Winter road trips can bring beautiful sights to see and camping adventures to try. If you’re looking to escape to the mountains and see some snow, you’ll need a dependable vehicle to get you there. Both travel trailers and motorhomes are viable options for winter road trips, but there are some differences to consider before making a purchase.
Adventures await in the cold weather before springtime comes around. If you haven’t already purchased or rented an RV for road trips, you may be considering some different options. Winter travels require a vehicle equipped for the weather, which travel trailers and motorhomes alike have to offer.
Motorhome Pros & Cons
A motorhome will be larger than a travel trailer, and the interior is more carefully designed to resemble a miniature home. Their slightly more comfortable design makes them better suited to long-term camping trips or frequent vacations. If you prefer the additional comfort and square footage, or if you go on a lot of vacations, a motorhome may be your preferred choice.

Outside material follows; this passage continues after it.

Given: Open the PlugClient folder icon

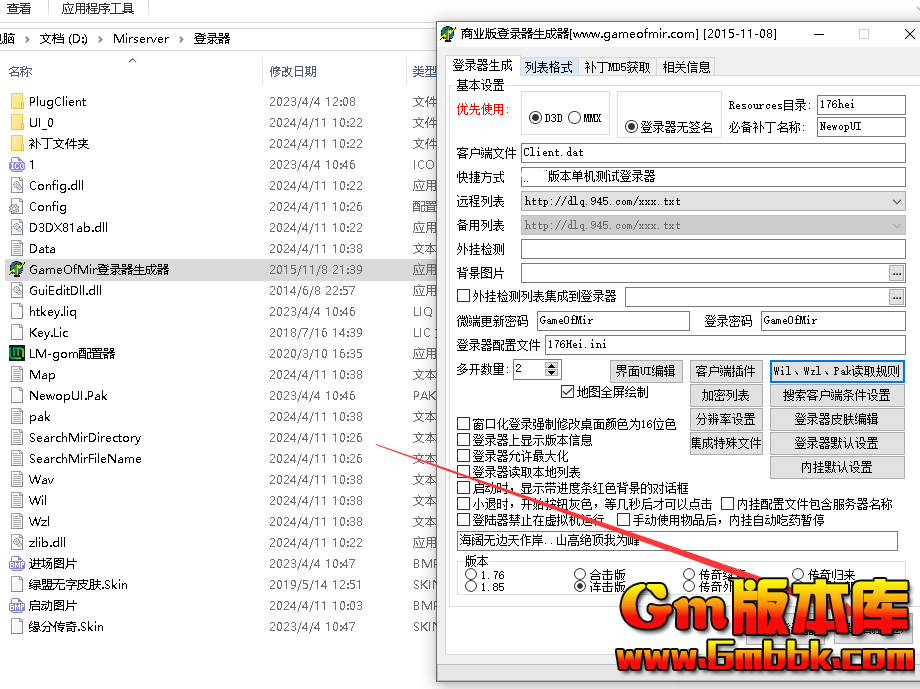Looking at the screenshot, I should pos(16,101).
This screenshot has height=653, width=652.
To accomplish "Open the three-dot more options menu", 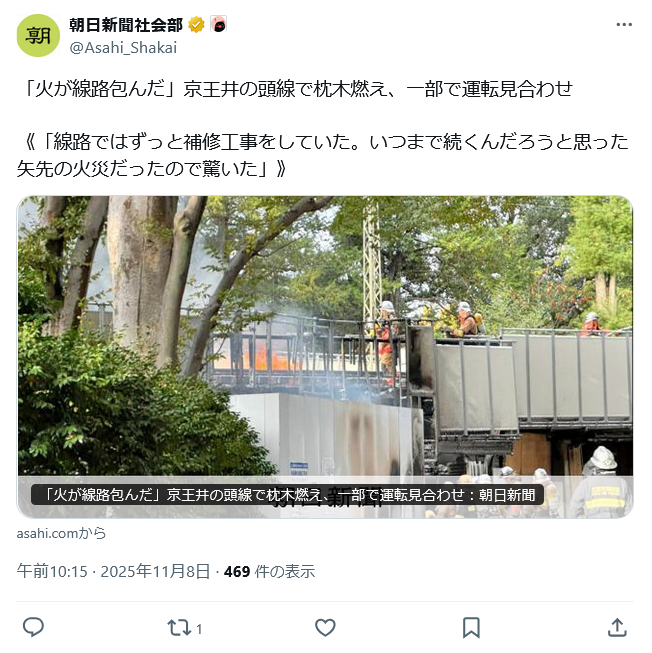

Overall, a motorhome is more expensive than a travel trailer. It will cost more upfront than a trailer, whether new or used, and any insurance you purchase will charge a higher rate for motorhomes simply because of their larger size. And of course, motorhomes will require more maintenance.
A class C motorhome powered by a diesel engine can get about 15 miles per gallon. While this isn’t an incredible rate, it’s made slightly simpler by the fact that refueling a motorhome is virtually identical to refueling a typical car. No special equipment or additional steps are required.
Travel Trailer Pros & Cons
Travel trailers cost significantly less than motorhomes do because of their smaller size and slightly less fancy interiors. Additionally, you’ll pay less for insurance and maintenance. While you do get a smaller vehicle in this case, anyone who takes less frequent vacations or simply wants something easier to handle will enjoy a travel trailer.
Of course, you’ll need a strong vehicle to haul a trailer and you can expect only about 10 mpg while hauling, but there’s a key trade-off that you won’t get from a motorhome. If you tow your trailer, you can park the trailer, unhook your vehicle, and drive more freely during your vacation. This allows you far more freedom to sightsee instead of having to functionally pack up your entire “home” every time you need groceries.
Pro Tip: If you’re buying a travel trailer, you have the option to rent it out for a passive income while you aren’t using it.
Features to Consider
Each travel trailer or motorhome is different, but several key features will stand out between the two. For instance, since a motorhome is designed to be a home-away-from-home, you’re essentially driving your entire house around on your vacation. Motorhomes also generally come equipped with generators or septic tanks (or they can be easily added) so you don’t have to hook up in a campsite every night. However, their size can make driving slightly more challenging and unless you bring a second vehicle, you have to drive the motorhome everywhere you go on your trip.
The relative simplicity and lower costs of a travel trailer make it a slightly better choice for first-time RV owners or less frequent vacationers. If fewer fancy features and a significantly lower price point make the tradeoff worth it to you, you may be better off starting with a travel trailer.
Choosing a Winter Travel Investment
Depending on your budget, your preferences, and how frequently you travel, you can probably determine whether a motorhome or travel trailer better suits your needs. Find the vehicle that works best for you and your family and start planning your next cross-country adventure!